Zum zweiten Mal hintereinander musste in diesem Jahr die traditionelle Lohrer Karfreitagsprozession ausfallen. Tausende von Menschen an den Straßen der Altstadt dicht gedrängt – das wäre nicht zu verantworten gewesen. Als – wenn auch schwachen – Ersatz hatte man sich in diesem Jahr eine andere Lösung einfallen lassen: Die ganze Karwoche über waren die einzelnen Prozessionsfiguren, die das Leiden und Sterben Jesu Christi darstellen, in den verschiedenen Kirchen im Lohrer Stadtgebiet, aber auch in anderen öffentlichen Einrichtungen wie dem Alten Rathaus aufgestellt. Die sonst übliche kurze Andacht auf dem Kirchplatz zum Abschluss der Prozession hatte man auf den Abend des Karfreitags verlegt.
Auch dabei galten die coronabedingten Einschränkungen, Maskenpflicht und Sicherheitsabstand. Dass sie eingehalten wurden, dafür sorgten Zugangskontrollen. Der aufkommende kühle Abendwind mag manchem die Entscheidung erleichtert haben, zu Hause zu bleiben, aber mehr als die etwa 100 Personen, die gezählt wurden, hätten unter diesen Bedingungen wohl auch keinen Platz gefunden. Die Prozessionsmusik kam vom Band. Gesungen werden dufte nicht.
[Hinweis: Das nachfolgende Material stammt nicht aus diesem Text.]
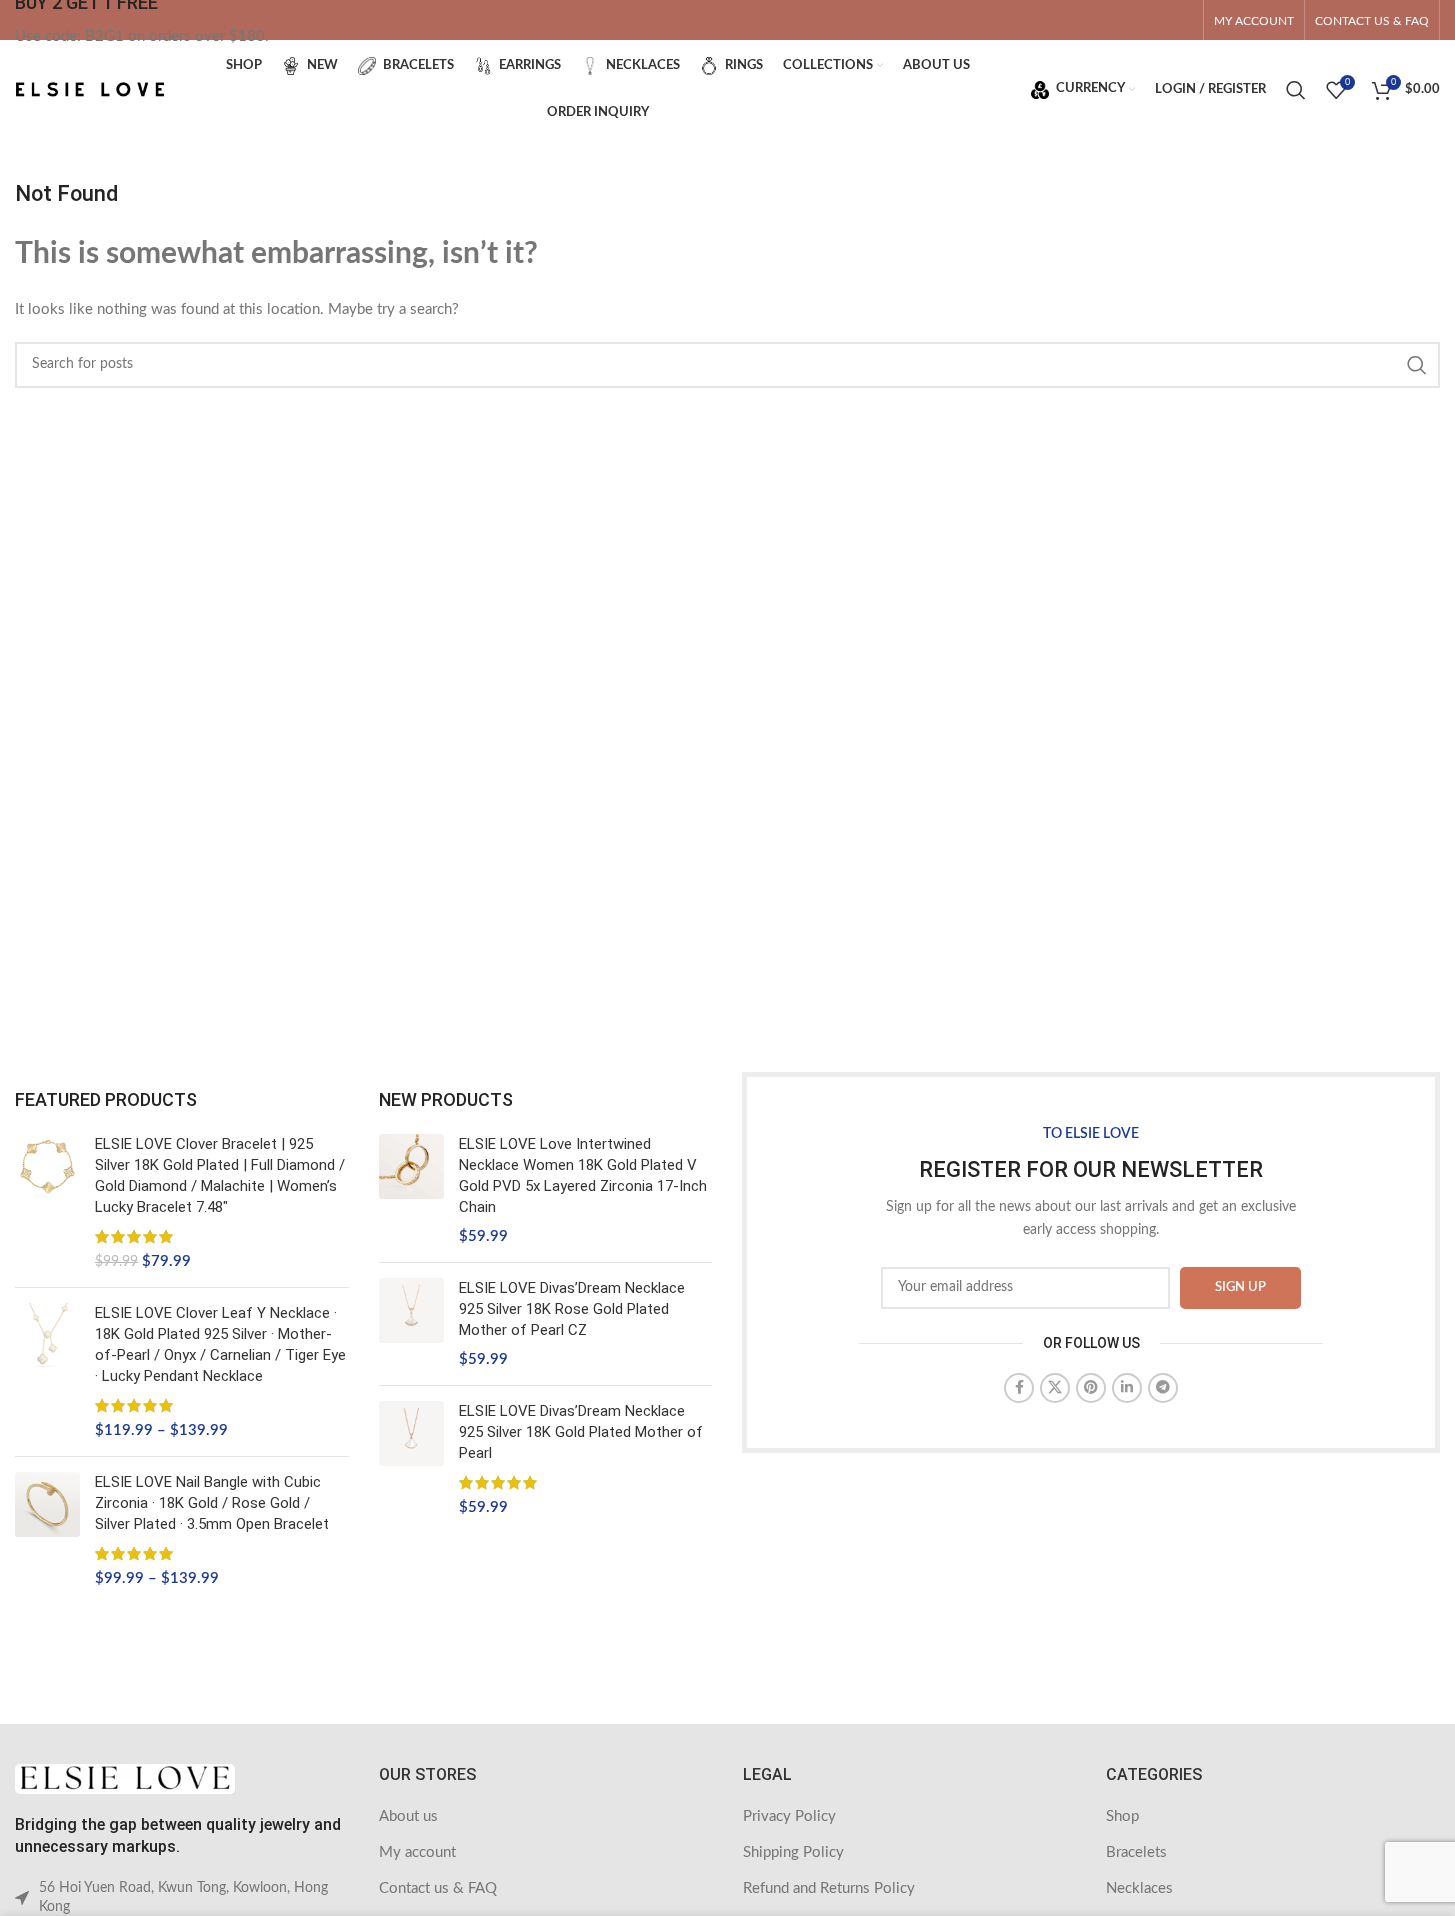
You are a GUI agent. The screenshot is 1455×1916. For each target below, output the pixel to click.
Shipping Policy (793, 1852)
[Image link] (125, 1778)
Auch Gruppen aus Goldbach gingen den Pilgerweg
Stadtpfarrer Sven Johannsen stellte rückblickend fest, das Angebot "Pilgerweg statt Prozession" sei sehr gut angenommen worden sei. Viele Gläubige hatten sich einzeln oder in Gruppen auf den Weg gemacht, der, wenn man ihn in der Reihenfolge der Leidensstationen an einem Tag zurücklegen wollte, zehn bis 15 Kilometer betrug. Die Pilger kamen nicht nur aus der Stadt und der Pfarreiengemeinschaft, sondern aus der ganzen Region. So berichtete der Pfarrer, dass unter anderem eine Gruppe aus Goldbach (Lkr. Aschaffenburg) eigens dazu mit einem Bus nach Lohr gekommen war.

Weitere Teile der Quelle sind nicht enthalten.